The Scent Keeper(15)



I leaned forward carefully, taking the bottles from one drawer after another and placing them in my bag, their red-wax seals disappearing in its depths. When the bag was full I tidied up, leaving the wall just the way I had found it. Then I descended the ladder, listening to the soft clink of glass against glass.

It would take many trips, and I would have to do it quickly, before my father realized what I was doing, but I was determined. I hoisted my bag and set off for the bluff, making my way along the trail, the bushes whispering caution against the legs of my pants. Stop stop stop stop. I didn’t listen.

When I reached the bluff, I set down the bag at my feet. Standing on the edge of the rock, I drew out a bottle, feeling the stiff wax seal around its top. I wondered for a moment what fragrance it had held, what miraculous memory it once contained. Then I shook my head, lifted the bottle high, and threw it as far as I could. There was a long silence, as if the air was holding its breath, and then a splash. For a moment my heart seized as an entire world vanished. I would never know why Jack had loved it so, or why my father would do anything to protect it.

But more than I wanted those worlds, I wanted ours. So I threw the bottles, again and again, until the bag was empty.



* * *



It took two days to make my way through the red-wax sealed bottles, and it was pure luck that my father did not open the drawers during that time. On the third day, I opened a drawer that had been hidden behind a string of herbs my father had hung, long ago, and never taken down. He used to joke that it was watching over us, just like we watched over the scent-papers.

I tried to be gentle as I removed the string from its hook, but the herbs were brittle and crumbled to the floor. I could smell dusty oregano and thyme, soft and a little sad. I leaned against the ladder and opened the drawer. I was about to slip the bottle in my bag when I paused. The wax seal was blue.

I stared for a moment. I had never seen a blue-wax seal before. I didn’t know why my father had never taken this bottle from the drawer, nor shown it to me. It had lain there, hidden, all this time. For an instant I thought of leaving him this one, but they all had to go, or there would be no point. So I put the bottle in my bag and headed out. I had to be strong for the both of us, I told myself.

It’s amazing how easily we can cast ourselves in the role of hero.



* * *



I stood on the edge of the bluff, looking out at all those islands, and once again I threw the bottles, one after another, until only the blue one was left. The water below me was littered with bobbing glass, bits of red like little fish floating in the sea, moving away with the tide.
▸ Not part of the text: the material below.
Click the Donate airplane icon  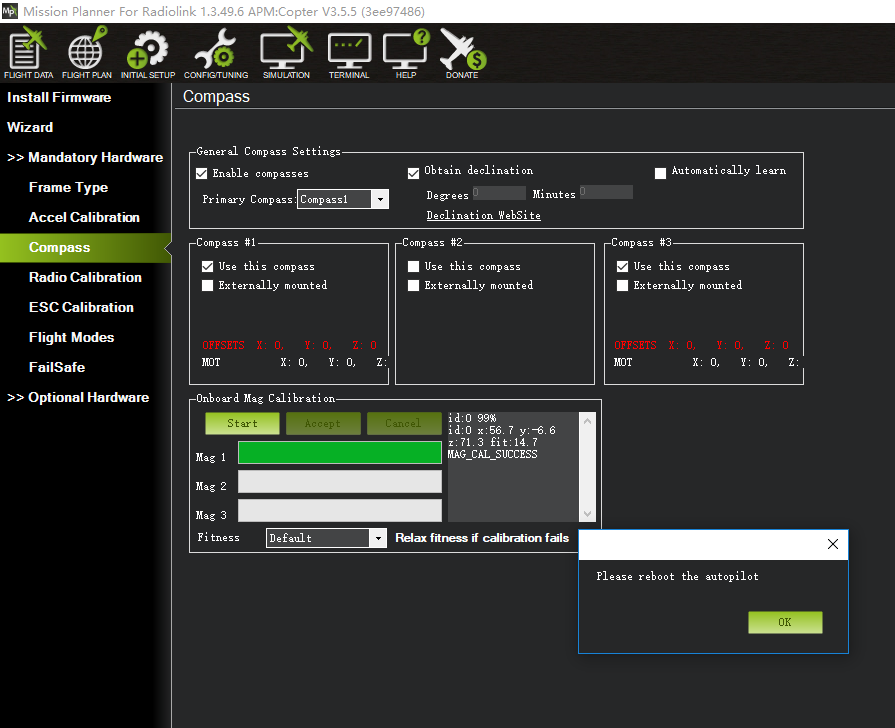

I wondered, as I had with my own bottles, who might find them, if there would be any smell remaining when they did. Would anyone think to burn them?

There was no point in thinking those things this time, however. These were not messages. I could have buried them, hidden them, but I knew the bottles needed to be irretrievable. Only then would my father be willing to get help.

I lifted the last bottle from the pack and touched the blue seal that ran around the stopper. The wax was old and starting to crack, but it had never been broken. The temptation to open the bottle and see if there was any scent still left inside made my hands shake. What are you? I wondered. What makes you special? I leaned in, listening, as if it might answer. I thought I almost caught a whisper.

It was then that I heard footsteps coming down the path.

My mind spun; I had only seconds before he would find me. I gripped the bottle in my hand. I had to be fast; I had to get rid of it or all of this was for nothing. My eye caught on the blue of the seal. I didn’t want to do it. I had to.

My father broke through the edge of the trees. I raised my arm.

I could feel him coming up behind me, uttering an anguished howl even as I flung the bottle. He threw himself past me, hands reaching. He never even looked for the edge of the bluff.

The bottle arced into the air, his body lifting after it, and in an instant they were both gone. I heard a splash far below in the black water.

“Papa!” I screamed as I leaned over the ledge, scanning for him amongst those stupid bobbing bottles. His head surfaced. His expression was agonized, but his eyes met mine for a long moment. Then he looked at the water and cliffs around him. I knew what he was doing. Assess the situation, Emmeline. Eliminate the variables. Determine the best course of action.

Or maybe he was looking for the blue bottle.

“Papa!”

He looked up again. His skin was already changing color with the cold. “Lagoon,” he shouted, pointing to the right, around the curve of the sheer wall of the island.

“I’m sorry,” I sobbed. “I’m sorry.”

“I love you,” he mouthed. Then he began to swim.

“I’ll meet you!” I yelled. Although I think even then we both knew.





AFTER


I waited at the lagoon all afternoon, my eyes fixed on the channel. The waves growled and churned, refusing to calm no matter how hard I set my thoughts on the roiling water, willing it to grow soft and welcoming. I knew in my brain that it didn’t matter. My father and I had talked many times about the temperature of that water. About how long someone could last in its embrace. If the first shock didn’t get you—didn’t make you open your mouth, gasping for air and letting in water instead—the cold would. Extended exposure was always fatal, my father had said, even in the summer. This was winter. And even if he could have made it all the way to the channel, those tides and rocks were never going to let him through in one piece. My father was a scientist; I knew these things.